The experienced De Benedetti, who had directed the news magazine L'Europeo (1945–1954), was editor-in-chief until 1963, when he handed the position over to Scalfari. At the time the average circulation reached 70,000 copies. In 1968, Scalfari was elected to the Italian Chamber of Deputies (1968–1972) and handed over editorship to Gianni Corbi. The magazine's original format was that of large newspaper; it was converted into a small glossy format in 1974. In 1965, it introduced colour printing for photos, text, and adverts. In 1975, the publishing company N.E.R. changed its corporate title to Editoriale L'Espresso; circulation at the time exceeded 300,000 copies. In January 1976, the Gruppo Editoriale L'Espresso also launched the daily newspaper la Repubblica, with Scalfari as editor-in-chief, in a joint venture with Arnoldo Mondadori Editore.

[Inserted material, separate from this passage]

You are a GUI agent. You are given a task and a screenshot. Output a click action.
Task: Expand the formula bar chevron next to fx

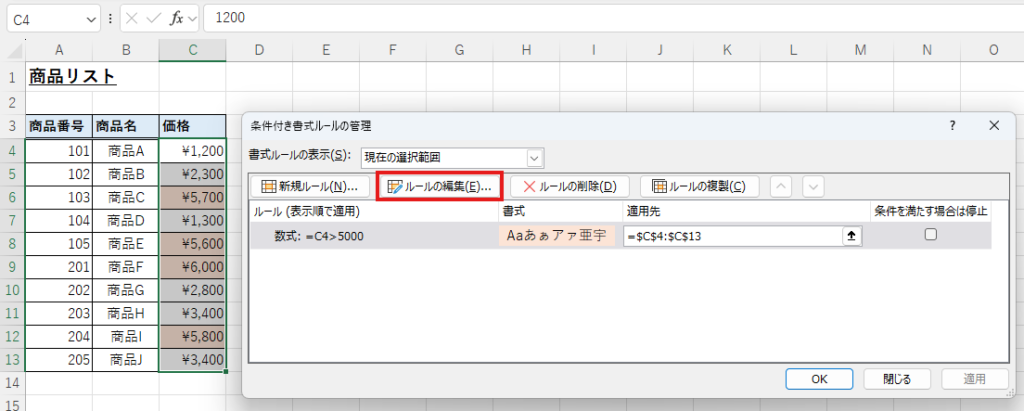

In 1967, L'Espresso revealed the attempted 1964 coup d'état by General Giovanni de Lorenzo that became known as Piano Solo. In 1976, it conducted a strong campaign against the then Italian president Giovanni Leone for his alleged involvement in the Lockheed scandal. During the 1970s and 1980s, it strongly supported the campaigns for divorce and abortion. From the mid-1970s onwards, a fierce competition developed with Italy's other major news magazine, Panorama, founded in 1962. The rivalry increased dramatically in the early 1990s, when Silvio Berlusconi—already controlling Panorama—attempted to absorb L'Espresso as well. The clash between Berlusconi and Carlo De Benedetti over the control of the Mondadori Group resulted in a break-up of assets, leading to the creation of the Espresso Group in its current form, with the CIR Group as majority shareholder.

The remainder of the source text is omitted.